Careful budgeting, new pro bono, flexible work and IT initiatives are a testament to the finalists’ commitment to develop their organisations' values and remain competitive in a rapidly evolving legal profession.
The trio will vie for the Practice Manager Award this Friday night (26 July) at the Lawyers Weekly Australian Law Awards, which will be held in Melbourne’s Crown Casino. Tickets are still available and can be purchased here.
As the managing partner of the Canberra office of DLA Piper, Caroline Atkins is responsible for that office’s budget and its client development strategies. Testament to her leadership and hands-on approach is the firm’s success rate in the Canberra market.

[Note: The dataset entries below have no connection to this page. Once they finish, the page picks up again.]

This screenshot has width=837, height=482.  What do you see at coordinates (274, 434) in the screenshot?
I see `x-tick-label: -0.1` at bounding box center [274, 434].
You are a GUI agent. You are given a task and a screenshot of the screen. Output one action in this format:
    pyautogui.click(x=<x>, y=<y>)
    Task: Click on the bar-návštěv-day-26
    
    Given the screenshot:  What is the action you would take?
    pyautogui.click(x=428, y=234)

DLA’s Canberra office has been responsible for some of the firm's recent major panel appointments over the past 12 months, including to the Defence Materiel Organisation; the Department of Human Services (ICT); the Department of Immigration and Citizenship, and the Department of Families, Housing, Community Services and Indigenous Affairs. Atkins is a strong supporter of flexible work practices and her leadership in projects in this area at the firm has seen part-time lawyers in the Canberra office have an utilisation rate equal to the full-time lawyers. Atkins is also responsible for facilitating effective diversity in the Canberra office: it currently has 60 per cent female partners.

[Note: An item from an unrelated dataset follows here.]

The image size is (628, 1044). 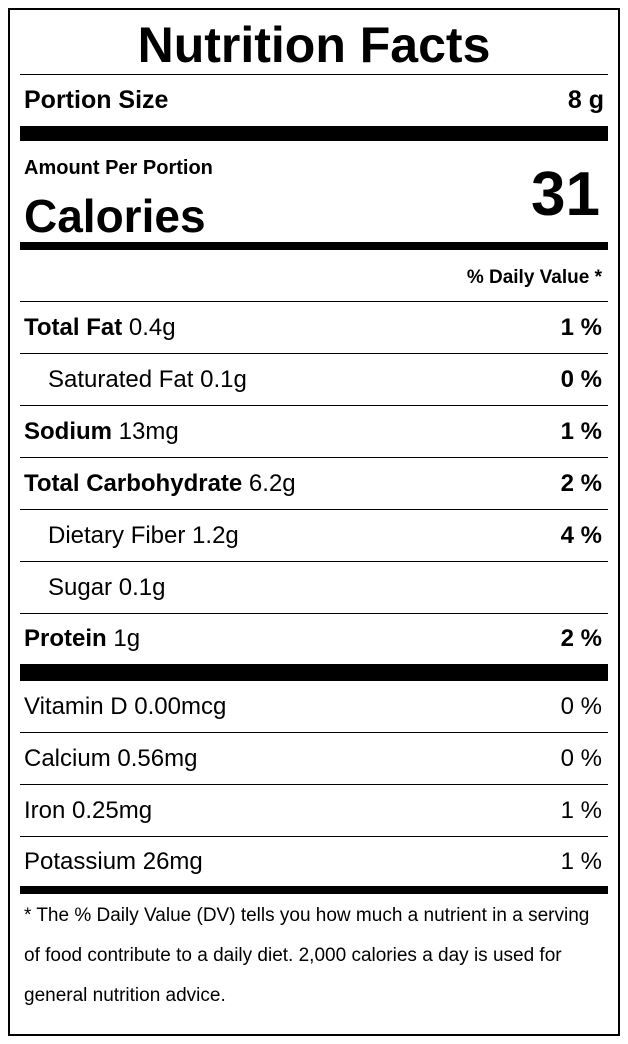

As chief operating officer of Wotton + Kearney (W+K), Andrew Price has overseen strong increases in revenue, including an 18 per cent jump in 2011-12, as well as the development of a new corporate social responsibility program for the firm. Price played a crucial role in developing W+K’s pro bono program, Community Footprint, which has seen a commitment to a 100 per cent increase in the firm’s financial contribution to pro bono matters and almost twice as many lawyers working on them compared to last year. In November 2012, Price was one of six W+K employees who travelled to Cambodia to build 13 houses for impoverished Cambodian families as part of a partnership with Tabitha Foundation. Price was heavily involved in raising more than $21,000 for the Foundation. As well as overseeing the logistics of the firm’s third office opening and a new Young Lawyer Development Program, Price played a key role in restructuring the firm’s IT operations to provide lawyers with enhanced mobile connectivity, an IT helpdesk and a new client relationship management program.

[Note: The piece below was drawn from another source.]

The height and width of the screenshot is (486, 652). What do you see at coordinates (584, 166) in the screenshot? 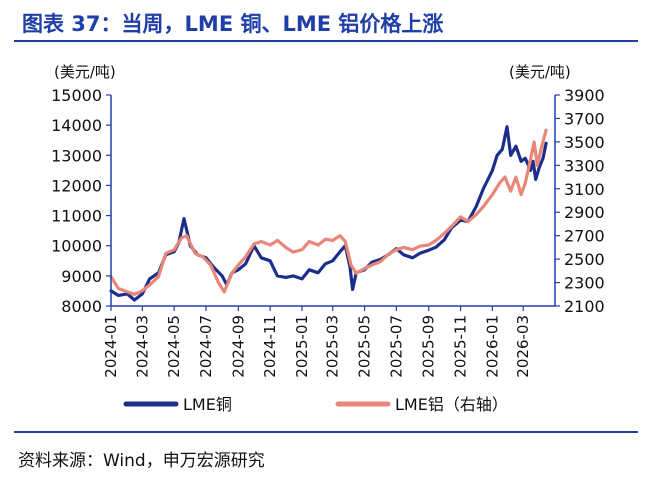
I see `right-axis-tick-label: 3300` at bounding box center [584, 166].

Under Luke Solly’s guidance, Colin Biggers & Paisley (CBP) has grown to become a two-state legal firm after its merger with Melbourne-based firm Monahan + Rowell in mid 2012. The firm has undergone significant growth from 27 partners to 47 partners since last year, after Solly encouraged the partners to introduce their first three-year strategic plan to focus on a more niche market for clients. Since the beginning of his leadership as general manager at CBP in 2002, the firm’s revenue has jumped from $19 million to $49 million in 2012-13. Solly aims to keep CBP true to its family-firm culture and values and, through various culture-building initiatives, has overseen a staff turnover rate of 16 per cent, down from 40 per cent in 2002. Another of his achievements has been the development of a tailored legal information management system for CBP and its clients.